上面的代碼還是比較簡單的,現在我們來解決第二個問題,最短路徑是哪個?也就是,如何把走過的路徑保存起來?
def bfs2(graph, start):
queue = [(start, [start])] # ['your', ['your']]
while queue:
(vertex, path) = queue.pop(0)
for next_friend in graph[vertex]:
if person_is_seller(next_friend):
yield path + [next_friend]
else:
queue.append((next_friend, path + [next_friend]))
我們使用列表模擬隊列也是一樣的, 你也可以使用列表來代替yield。這裏其實還有一個問題,就是可能會重複計算。因爲並沒有像之前那樣,把查找過的路徑進行判斷。由於我們的graph的數據只是單指向的,所以也並不會有什麼問題,並且,這樣更容易理解一些。下面解釋了上面的代碼做了什麼:
- 在queue裏面存儲每一個人(在圖論中稱爲頂點,vertex),以及它的路徑,用一個元組包裹。
- 循環這個queue,每次只彈出最先進去的元素,得到一個元組
(頂點,路徑)
- 根據元組的頂點得到graph的數據(朋友的朋友),遍歷這些朋友
- 如果不是要找的芒果商,那麼把該朋友也添加到隊列裏面去,同時把路徑也保存。
現在,在if判斷加===
,在else加打印queue
,再給jonny
添加一位朋友
graph['jonny'] = ['abcem']
[('alice', ['your', 'alice'])]
[('alice', ['your', 'alice']), ('boob', ['your', 'boob'])]
[('alice', ['your', 'alice']), ('boob', ['your', 'boob']), ('claire', ['your', 'claire'])]
[('boob', ['your', 'boob']), ('claire', ['your', 'claire']), ('peggy', ['your', 'alice', 'peggy'])]
[('claire', ['your', 'claire']), ('peggy', ['your', 'alice', 'peggy']), ('anuj', ['your', 'boob', 'anuj'])]
[('claire', ['your', 'claire']), ('peggy', ['your', 'alice', 'peggy']), ('anuj', ['your', 'boob', 'anuj']), ('peggy', ['your', 'boob', 'peggy'])]
===
[('peggy', ['your', 'alice', 'peggy']), ('anuj', ['your', 'boob', 'anuj']), ('peggy', ['your', 'boob', 'peggy']), ('jonny', ['your', 'claire', 'jonny'])]
===
[['your', 'claire', 'thom'], ['your', 'claire', 'jonny', 'abcem']]
可以看到,最近一度的朋友總是會被先探測到。

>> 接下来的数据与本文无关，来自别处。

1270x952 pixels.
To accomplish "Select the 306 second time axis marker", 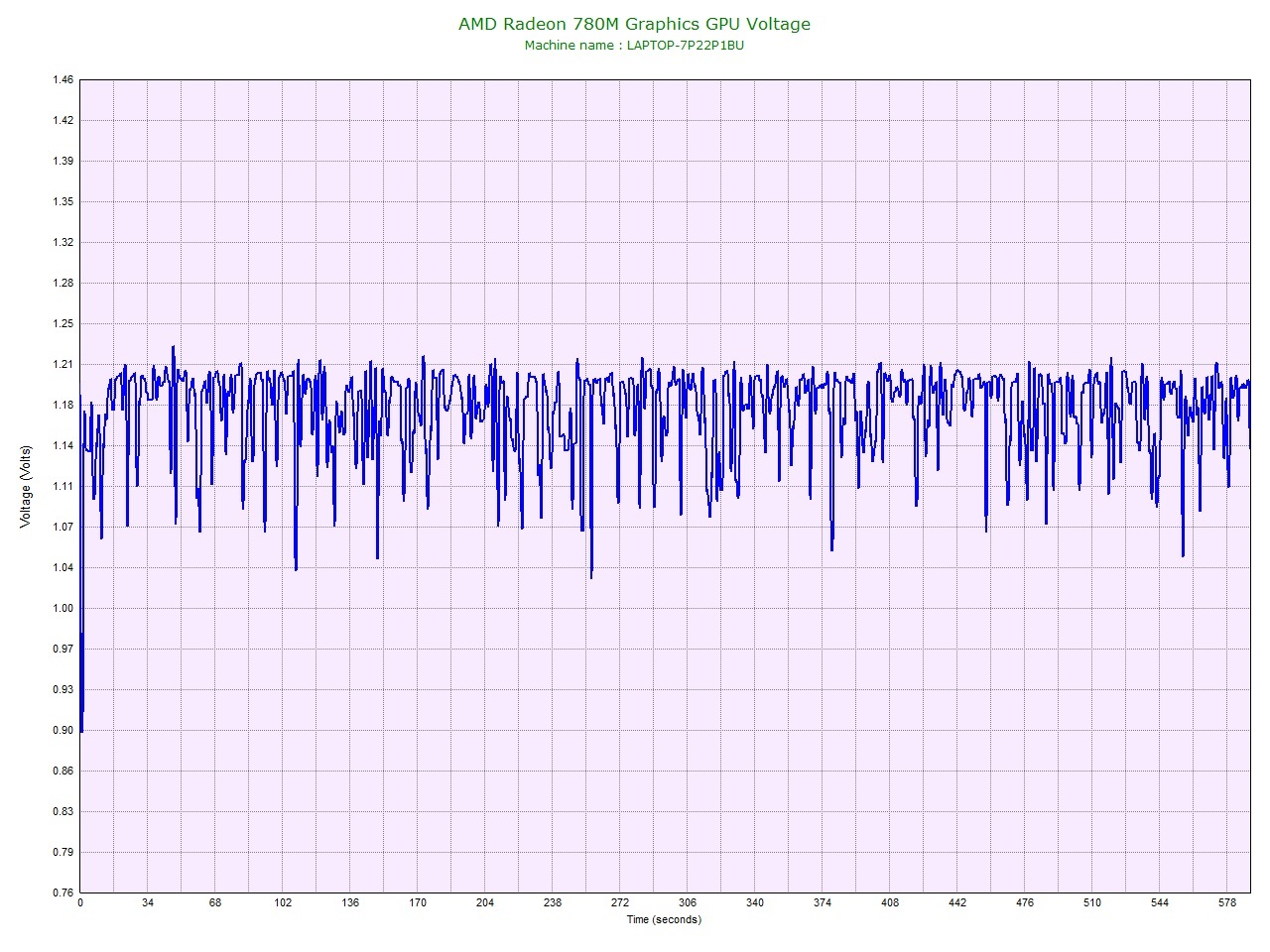I will click(688, 902).
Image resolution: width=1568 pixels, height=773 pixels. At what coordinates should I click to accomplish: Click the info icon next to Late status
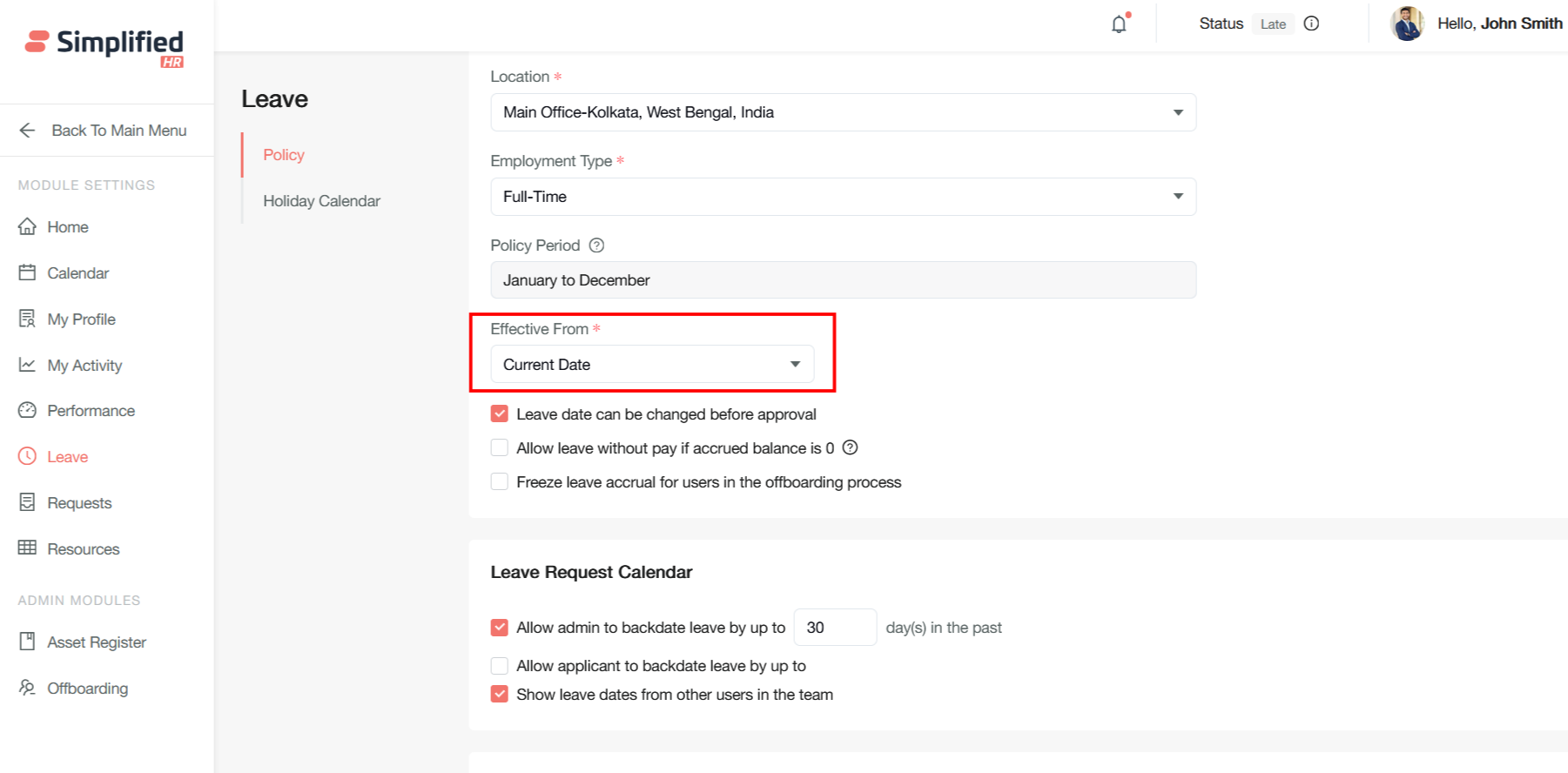(1311, 24)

這就是廣度優先查找。
到此,基本的廣度優先查找算法已經實現。
深度優先查找
深度優先查找,只要把隊列變成棧即可。
def dfs(graph, start):
queue = [(start, [start])] # 1: ['A', ['A']]
paths = []
while queue:
(vertex, path) = queue.pop()
for next_friend in graph[vertex]:
if person_is_seller(next_friend):
print('===')
paths.append(path + [next_friend])
else:
queue.append((next_friend, path + [next_friend]))
print(queue)
return paths
- 第一次, 會把your的三個朋友壓入棧
- 彈出後入棧的朋友,找到他的朋友,再添加入棧,以此類推,每次出棧都會是最新添加的
由於每次出棧的都是新的數據,所以會深入一條一條朋友網的線找下去。這就是深度優先。